Exercise aim: Reproduce the whole listing below, replacing every "How do I perform" with "How would I carry out" and keeping everything else unchanged. Omit the pictures from your version.

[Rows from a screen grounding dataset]
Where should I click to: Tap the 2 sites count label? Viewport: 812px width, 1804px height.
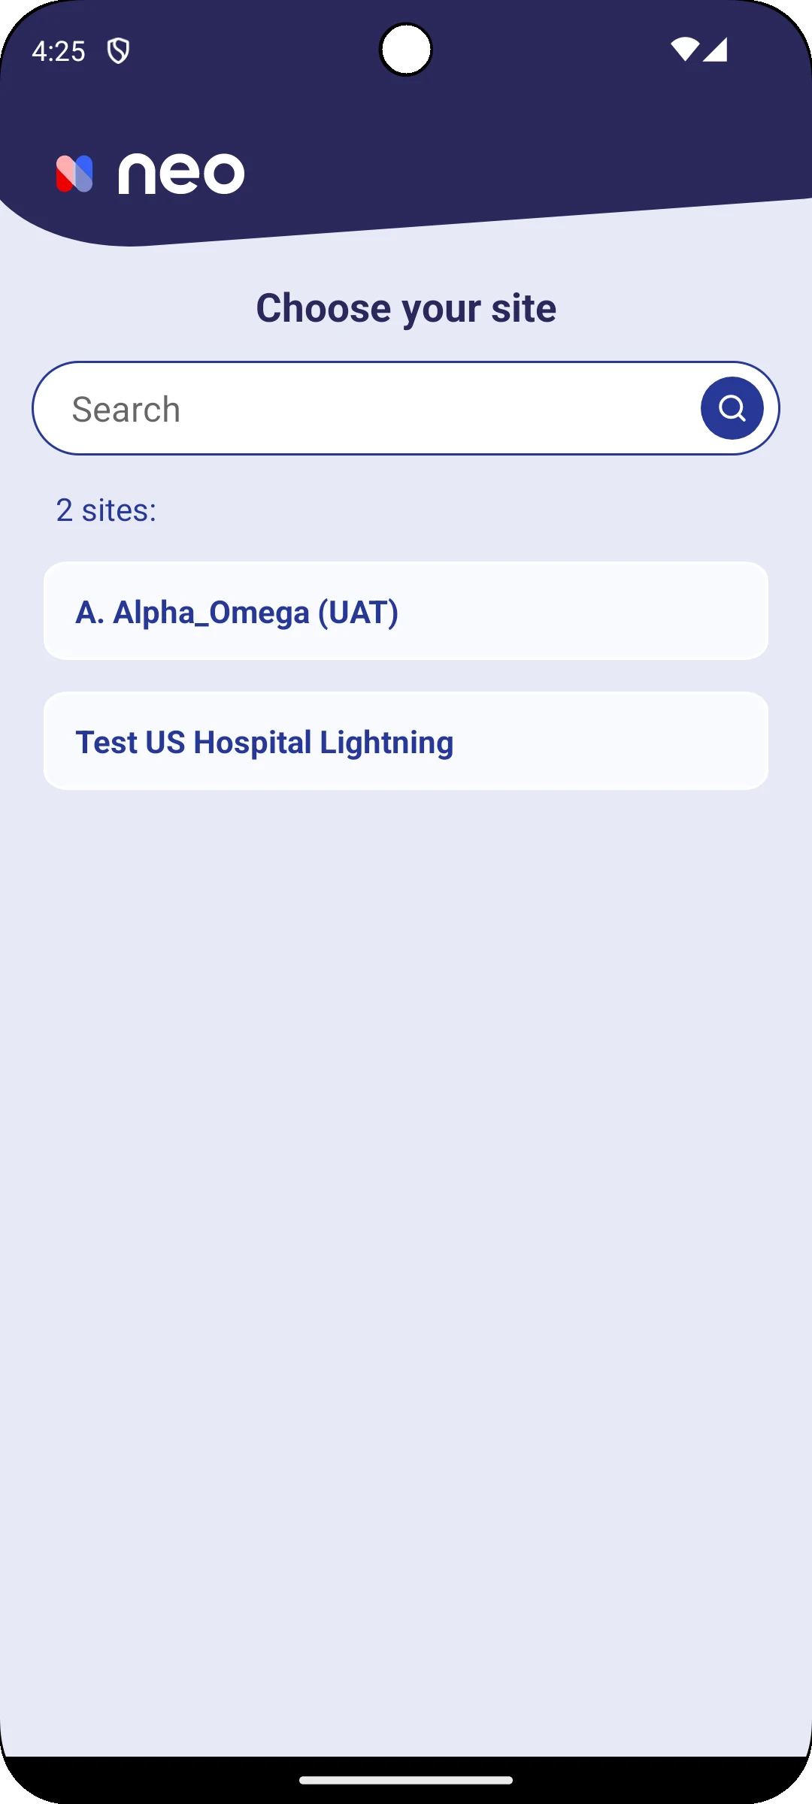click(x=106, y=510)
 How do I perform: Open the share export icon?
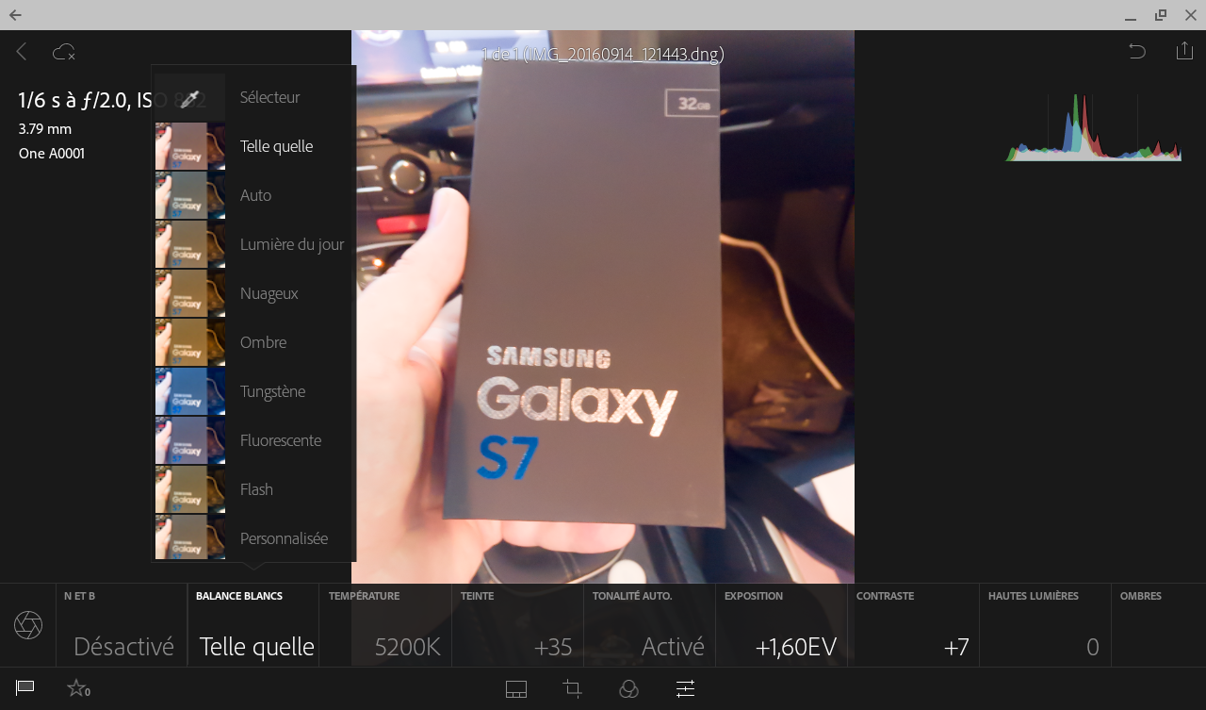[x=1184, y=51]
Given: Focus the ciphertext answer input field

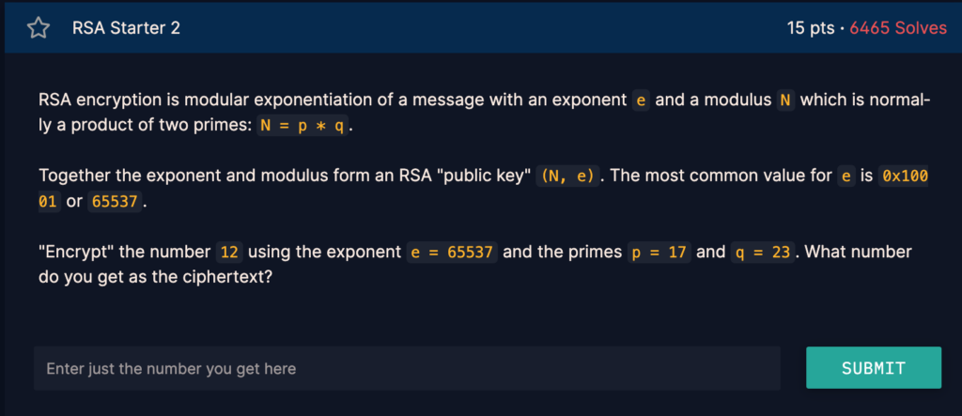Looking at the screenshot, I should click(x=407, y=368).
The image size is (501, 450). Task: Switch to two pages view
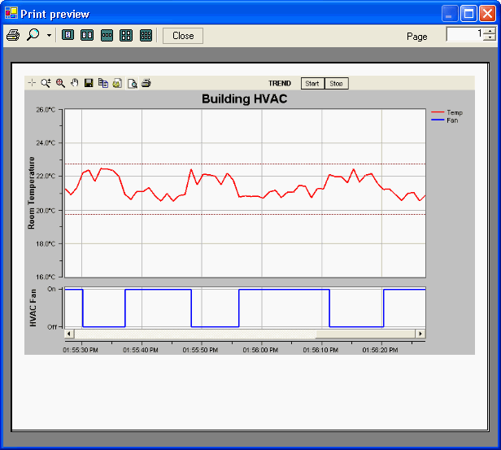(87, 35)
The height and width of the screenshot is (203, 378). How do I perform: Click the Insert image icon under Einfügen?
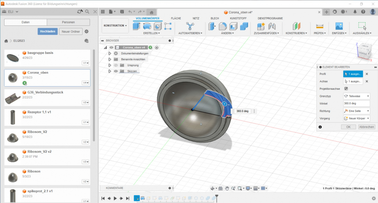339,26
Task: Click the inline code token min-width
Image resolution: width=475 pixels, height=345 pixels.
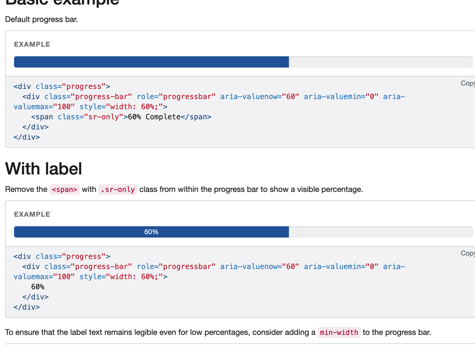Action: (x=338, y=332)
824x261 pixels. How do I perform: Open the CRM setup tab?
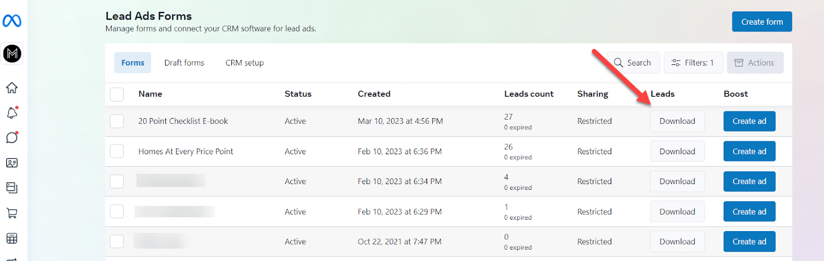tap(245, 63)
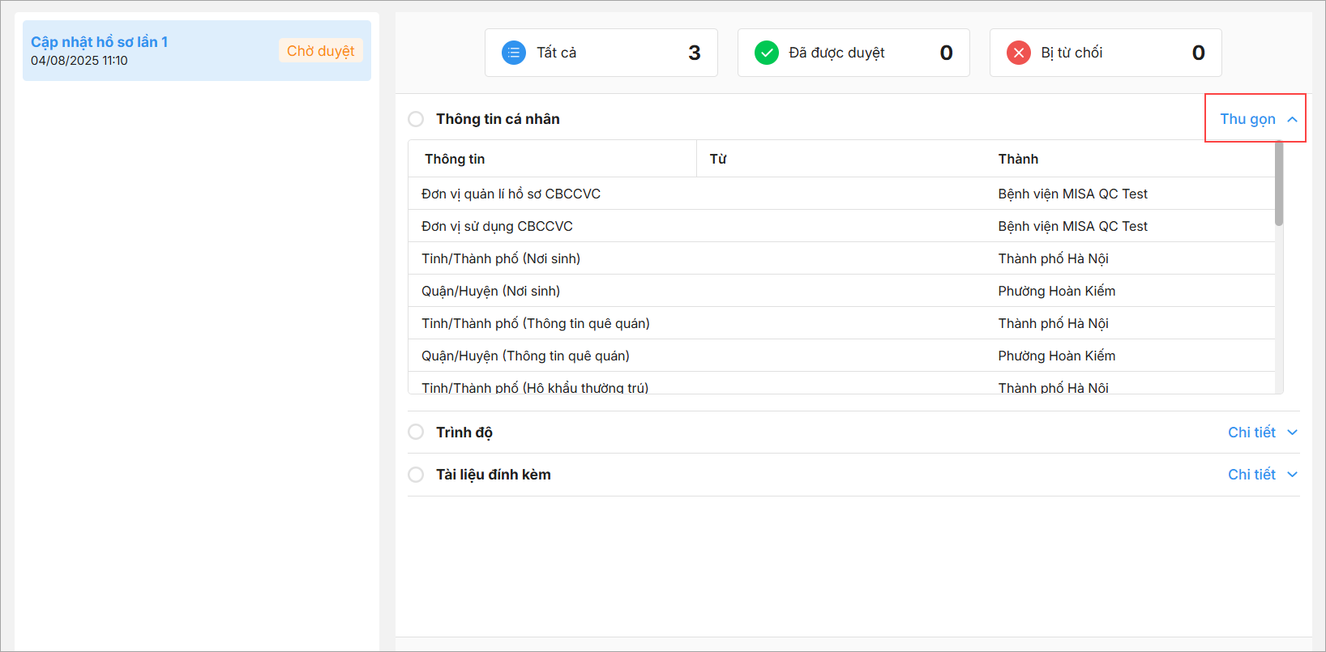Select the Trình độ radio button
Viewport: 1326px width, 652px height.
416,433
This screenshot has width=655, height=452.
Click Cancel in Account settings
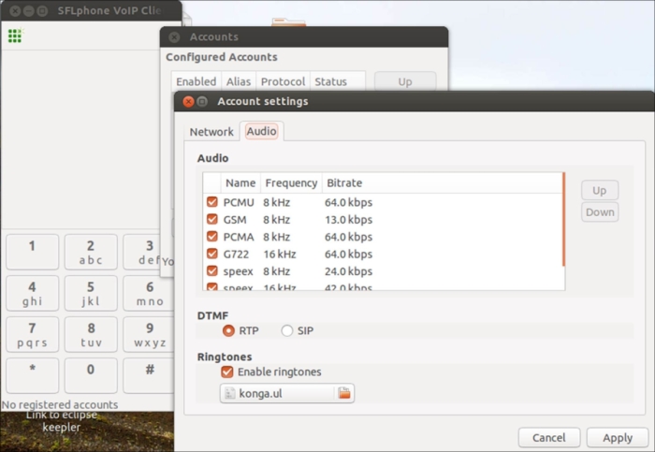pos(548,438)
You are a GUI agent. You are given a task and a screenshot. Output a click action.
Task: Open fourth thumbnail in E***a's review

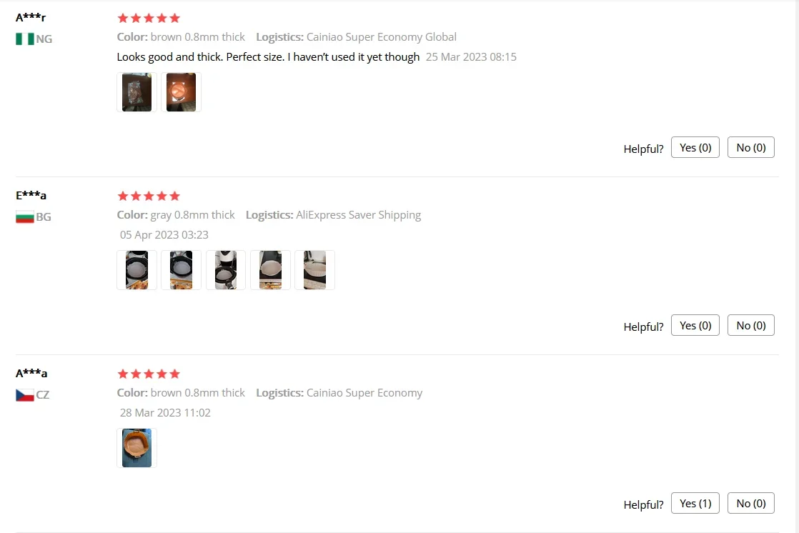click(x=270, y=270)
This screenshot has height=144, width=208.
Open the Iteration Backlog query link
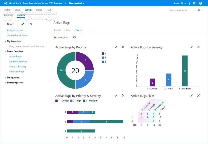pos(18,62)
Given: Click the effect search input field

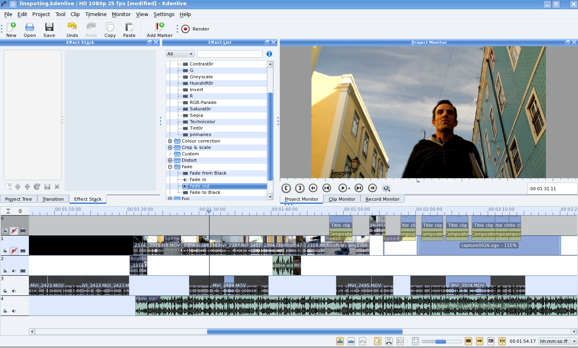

Exercise result:
Where should I click to: Tap the 2 sites count label? Viewport: 812px width, 1804px height.
click(x=106, y=510)
 How would I carry out: Open the share export icon?
[x=1184, y=51]
Given: Focus the ciphertext answer input field

Looking at the screenshot, I should click(x=407, y=368).
The image size is (501, 450). Task: Switch to two pages view
(87, 35)
The height and width of the screenshot is (203, 378). How would I carry out: Click the Insert image icon under Einfügen?
339,26
Task: Click the inline code token min-width
Image resolution: width=475 pixels, height=345 pixels.
Action: (x=338, y=332)
824x261 pixels. How would I carry out: Open the CRM setup tab?
tap(245, 63)
Select the Trình độ radio button
Viewport: 1326px width, 652px height.
416,433
This screenshot has width=655, height=452.
Click Cancel in Account settings
pos(548,438)
You are a GUI agent. You are given a task and a screenshot. Output a click action.
Task: Open fourth thumbnail in E***a's review

click(x=270, y=270)
This screenshot has height=144, width=208.
Open the Iteration Backlog query link
pos(18,62)
Given: Click the effect search input field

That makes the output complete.